I just made this recipe on 6/15 and those arbol chiles are HOT! So, you might want to adjust the heat. I made a double load and will either freeze or at least refrigerate the salsa. But it does taste pretty great. I'll have to compare the taste to Nina's since I haven't had the pleasure to taste her's.
Note: The salsa will keep in an airtight container for up to 4 days.
Edited by Darrell on Jun 14, 2010 2:16 PM
Los Angeles, CA
Hot Savory Sandwiches: Pambazos by Karen Hursh Graber © 2003 of Mexconnect.com
Every region of Mexico has its own beloved street foods, and pambazos seem to be especially favored in parts of Puebla and Veracruz. Although the feast of Our Lady of Sorrows falls on a meatless Lenten Friday, pambazos are still enjoyed, with many vendors substituting quesillo- string cheese- for the chicken. The savory sauce that drenches the rolls, and the sliced avocado and onion garnishes, make these more than just ordinary sandwiches. Along with a salad, they make a good light supper. Pambazos are softer than regular Mexican bolillos, so use bread rolls, sometimes known as peasant bread, rather than French rolls. The sauce may be frozen in small containers for quick meals as needed.
Ingredients for the pambazos:
* 8 soft rolls, split and hollowed out slightly
* 2 chicken breasts, cooked and shredded, or shredded Oaxaca or string cheese
* 2 avocados, peeled and sliced
* 1 large white onion, sliced into thin rings
* 1 recipe pambazo sauce, below
Ingredients for the sauce:
* 1 pound plum tomatoes
* 2 ½ ounces guajillo chiles, seeded and deveined
* 1/8 teaspoon cumin
* 2 whole cloves
* 2 whole allspice berries
* ½ teaspoon oregano
* ½ stick cinnamon
* ½ medium white onion, peeled and grated
* 1 large clove garlic, crushed
* 1 ½ tablespoons corn oil
* salt to taste
Make the sauce by placing the tomatoes, chiles and spices in a medium saucepan with water just to cover. Boil until the tomatoes are soft, liquefy in a blender, push through a sieve or food mill, and set aside.

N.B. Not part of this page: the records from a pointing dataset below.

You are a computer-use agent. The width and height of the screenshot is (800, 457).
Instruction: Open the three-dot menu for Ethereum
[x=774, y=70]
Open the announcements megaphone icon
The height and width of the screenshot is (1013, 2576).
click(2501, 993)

Heat the oil, add the onion and garlic and cook over medium heat until softened. Add strained tomato mixture and cook until slightly thickened, about 15 minutes.
Assemble the sandwiches by filling the rolls with the chicken or cheese, ladling warm sauce over all, and topping with the avocado and onion.
Makes 8 sandwiches.
Los Angeles, CA
Another Pambazo Sandwich from Food Network
* 8 guajillo chiles
* 2 garlic cloves
* 1/2 medium yellow onion
* 2 medium potatoes
* 6 ounces Mexican chorizo, casings removed
* 4 (4-inches long) pambazos, teleras, or French-bread rolls, slit lengthwise and with some bread removed
* Canola oil, for frying, as needed
* 1 cup very thinly sliced red cabbage
* 2 tablespoons cider vinegar
Make a lengthwise cut on 1 side of the guajillo chiles and remove seeds. Put chiles in a bowl and cover with boiling water, letting soak for 20 minutes or until soft. Place chiles and some of the soaking water in a blender, puree with garlic and onion, strain and set aside.
Cook the potatoes whole with skin on in salted water for about 25 minutes or until they feel soft. Then remove the skin and cut into small dice.
In a medium-size non-stick skillet cook the chorizo at low heat and remove all the excess oil, add the diced potatoes and mix; season with salt.
Stuff the bread with the potato-chorizo mixture. Dip the stuffed bread in the guajillo sauce and saute in the hot oil on both sides.
Right before serving mix the cabbage with the vinegar, divide and insert into the sandwich.
Los Angeles, CA
I made Nina's Salsa de Semitas recipe with some minor variations and I don't think the recipe needs to be that strict... Make it your own.